[Saved entries]
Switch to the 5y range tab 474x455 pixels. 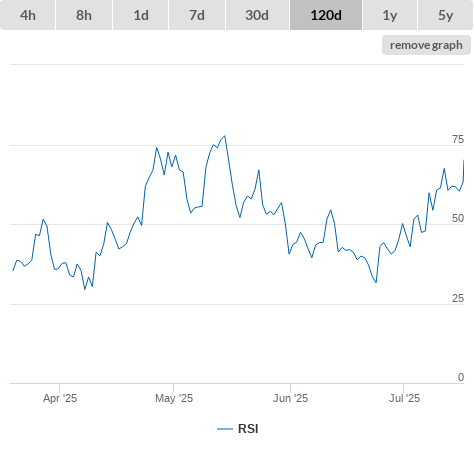445,15
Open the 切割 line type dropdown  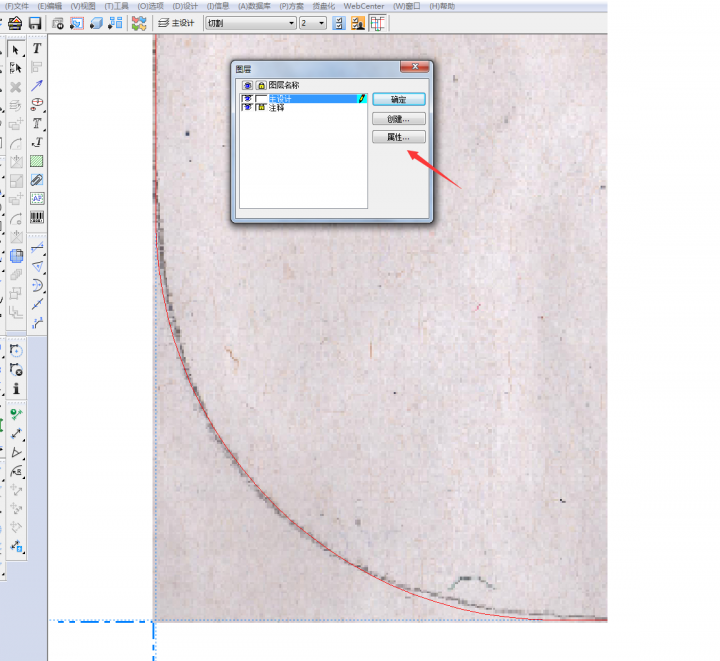click(x=250, y=23)
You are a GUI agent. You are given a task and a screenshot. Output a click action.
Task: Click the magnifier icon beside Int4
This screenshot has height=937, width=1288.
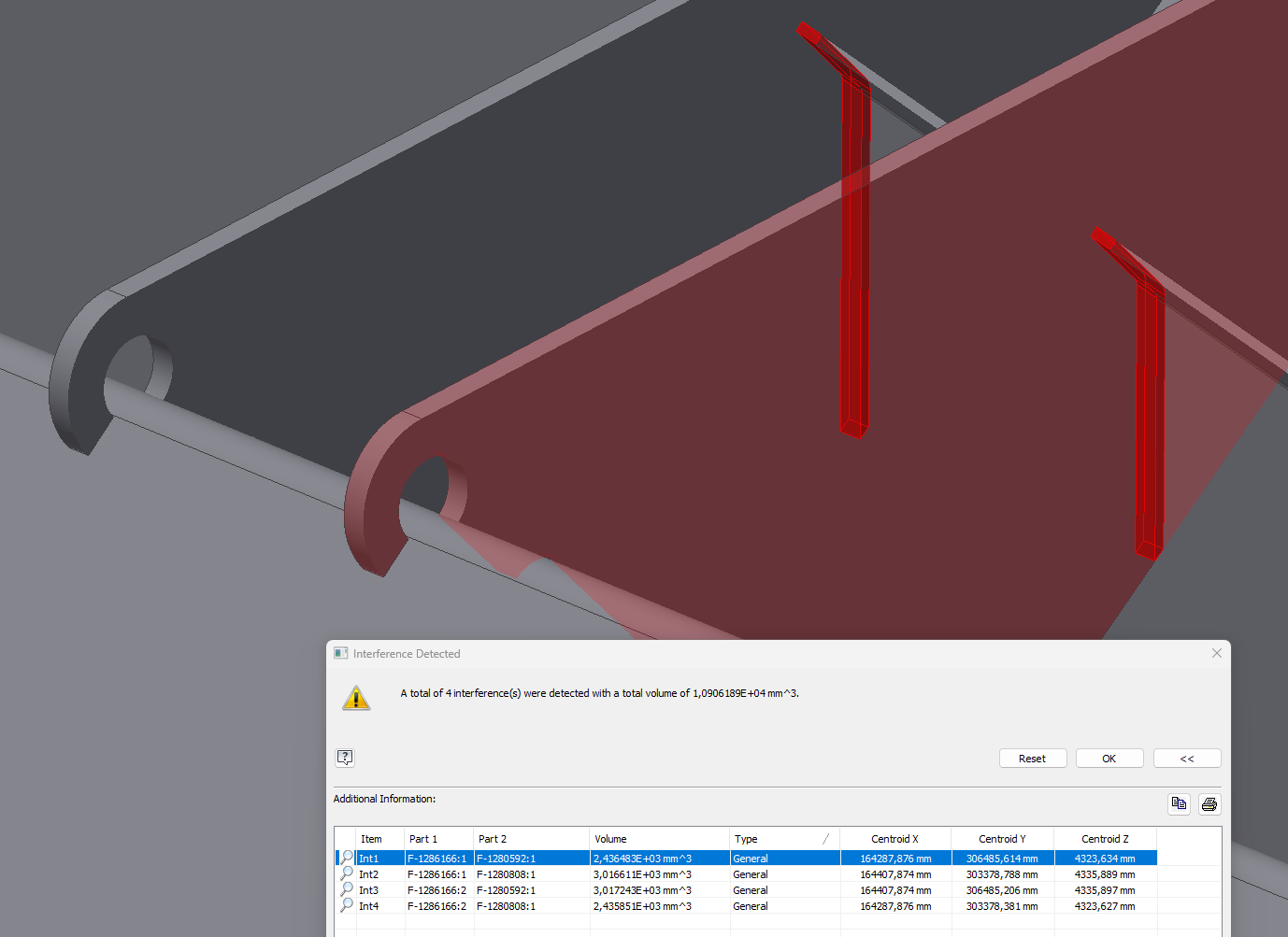click(345, 905)
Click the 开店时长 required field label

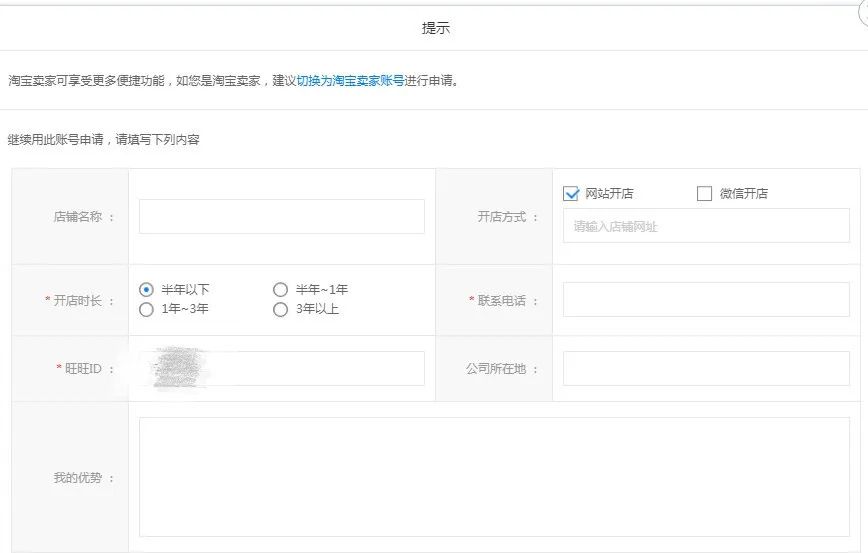click(x=77, y=301)
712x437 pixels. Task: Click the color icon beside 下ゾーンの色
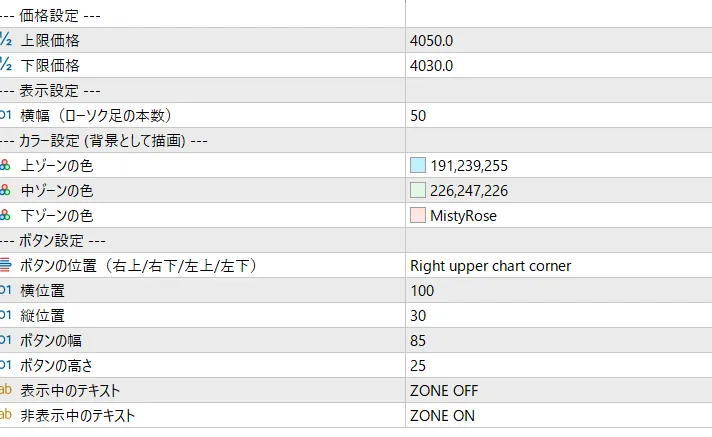tap(5, 215)
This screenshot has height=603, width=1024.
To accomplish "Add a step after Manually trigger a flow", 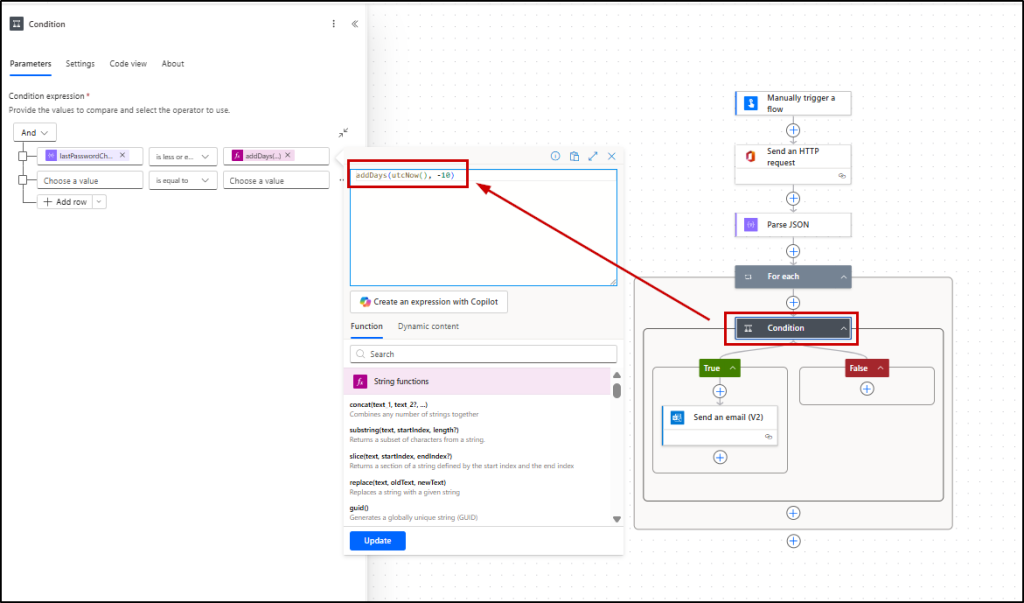I will coord(793,130).
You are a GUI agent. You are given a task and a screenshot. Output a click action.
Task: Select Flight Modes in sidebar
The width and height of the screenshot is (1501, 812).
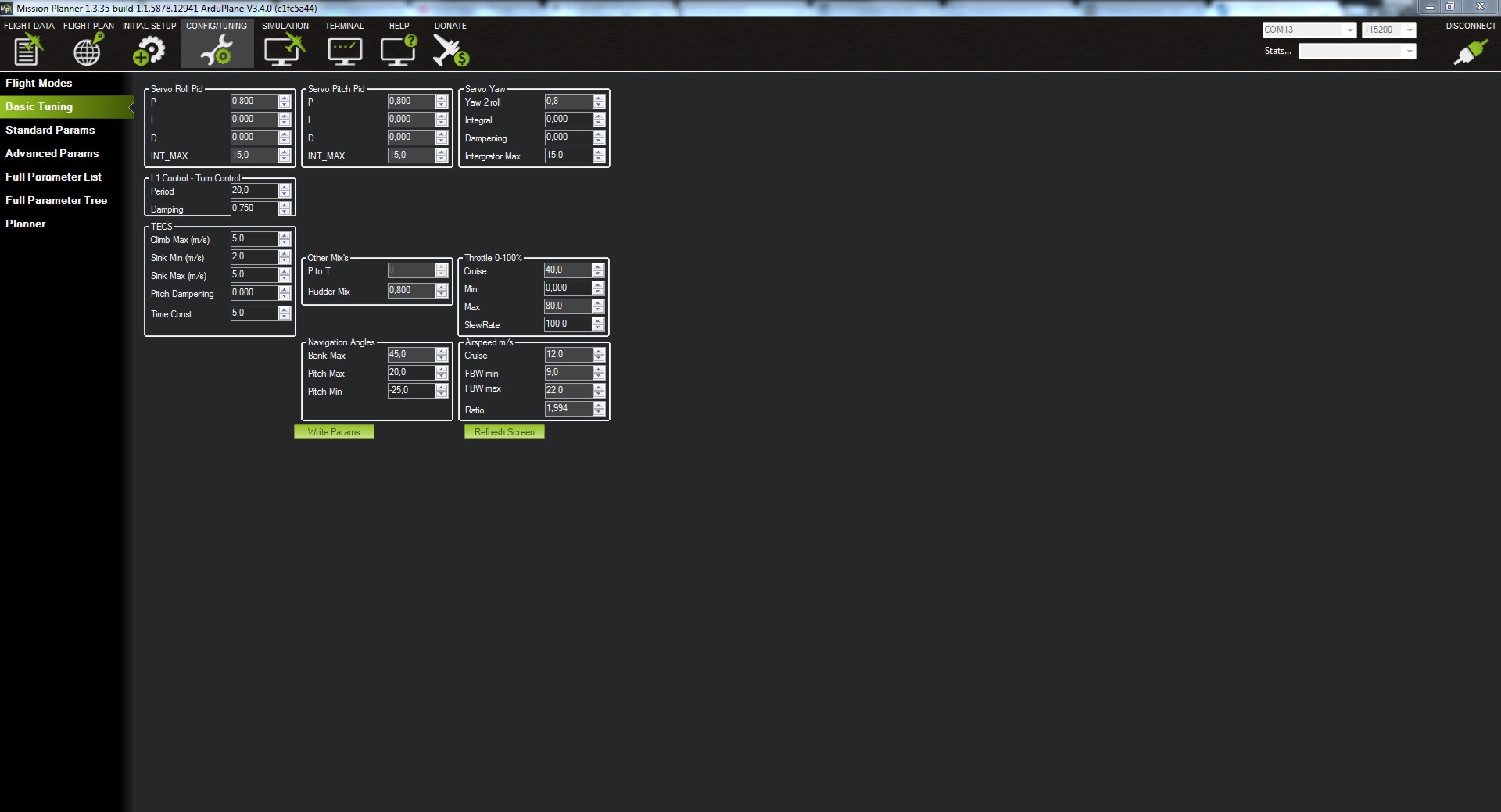pyautogui.click(x=39, y=83)
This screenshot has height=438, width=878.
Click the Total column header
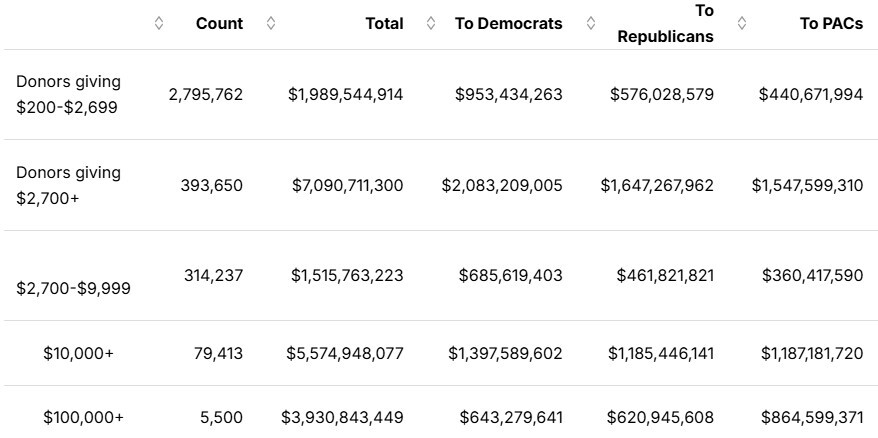point(384,23)
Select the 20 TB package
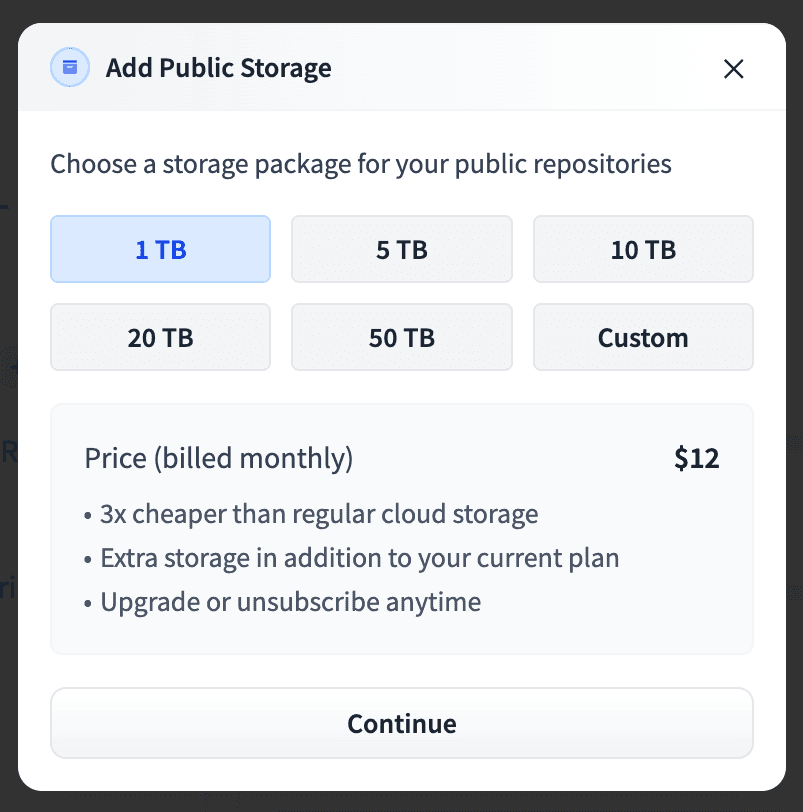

EXERCISE OBJECTIVE = Filter the entries above down to the lines that contain "Select".

REPLY TO THE TASK =
Task: Select Flight Modes in sidebar
Select the 20 TB package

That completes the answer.